▶ Tasks:
A. Please answer these from the Fuse Station text, one line each:
(i) How far is Fuse Station from Ōsaka Uehommachi Station along the Osaka Line?
(ii) Which line uses the station's fourth level?
(iii) Which two stations are listed next to Fuse Station for Local service on the Osaka Line?
B. Using the Fuse Station text, explain why the station has train platforms on both its third and fourth levels.

▶ Provided text:
————

Railway station in Higashiōsaka, Osaka Prefecture, Japan

Fuse Station (布施駅, Fuse-eki) is an interchange passenger railway station located in the city of Higashiōsaka, Osaka Prefecture, Japan, operated by the private railway operator Kintetsu Railway.

==Lines==
Fuse Station is served by the Osaka Line, and is located 4.1 rail kilometers from the starting point of the line at Ōsaka Uehommachi Station. It is also the nominal terminus of the Nara Line and is 26.7 kilometers from the opposing terminus at Kintetsu Nara Station.

==Station layout==
The station has four levels; the first two levels are Kintetsu Department Store, the third level is for the Osaka Line, and the fourth level is for the Nara Line. There is an island platform serving 2 tracks between 2 passing tracks each on the third level and the fourth levels.

- 3rd level

- 4th level

| 2 | ■ Osaka Line | for Kawachi-Kokubu, Yamato-Yagi and Ise-Nakagawa |
| 3 | ■ Osaka Line | for Ōsaka Uehommachi |

| 6 | ■ Nara Line | for Higashi-Hanazono, Ikoma, Yamato-Saidaiji and Nara |
| 7 | ■ Nara Line | for Ōsaka Namba, Amagasaki and Kōbe Sannomiya |

==Adjacent stations==

| « |  | Service | » |  |
Kintetsu Osaka Line (D06)
| Imazato (D05) |  | Local |  | Shuntokumichi (D07) |
| Tsuruhashi (D04) |  | Semi-Express Suburban Semi-Express |  | Kintetsu Yao (D11) |
| Tsuruhashi (D04) |  | Express |  | Kawachi-Kokubu (D18) |
Rapid Express: Does not stop at this station
| Tsuruhashi (D04) |  | Limited Express (Ōsaka Uehommachi - Ujiyamada or Toba, from 9 a.m. until 5 p.m.) |  | Yamato-Yagi |
Limited Express (others): Does not stop at this station
Kintetsu Nara Line (A06)

————

▶ Provided material:
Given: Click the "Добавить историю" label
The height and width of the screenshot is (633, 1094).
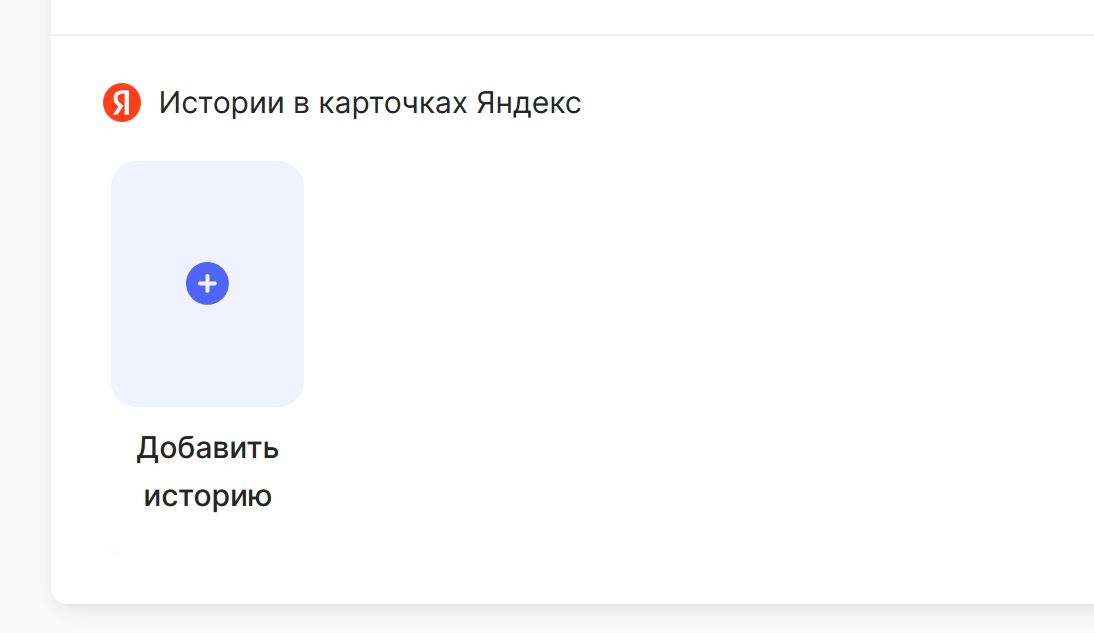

————

▶ Outputs in order:
A.
(i) 4.1 rail kilometers.
(ii) The Nara Line.
(iii) Imazato (D05) and Shuntokumichi (D07).

B. The third level is for the Osaka Line and the fourth level is for the Nara Line. Each of those levels has an island platform serving two tracks between two passing tracks. The first two levels are Kintetsu Department Store.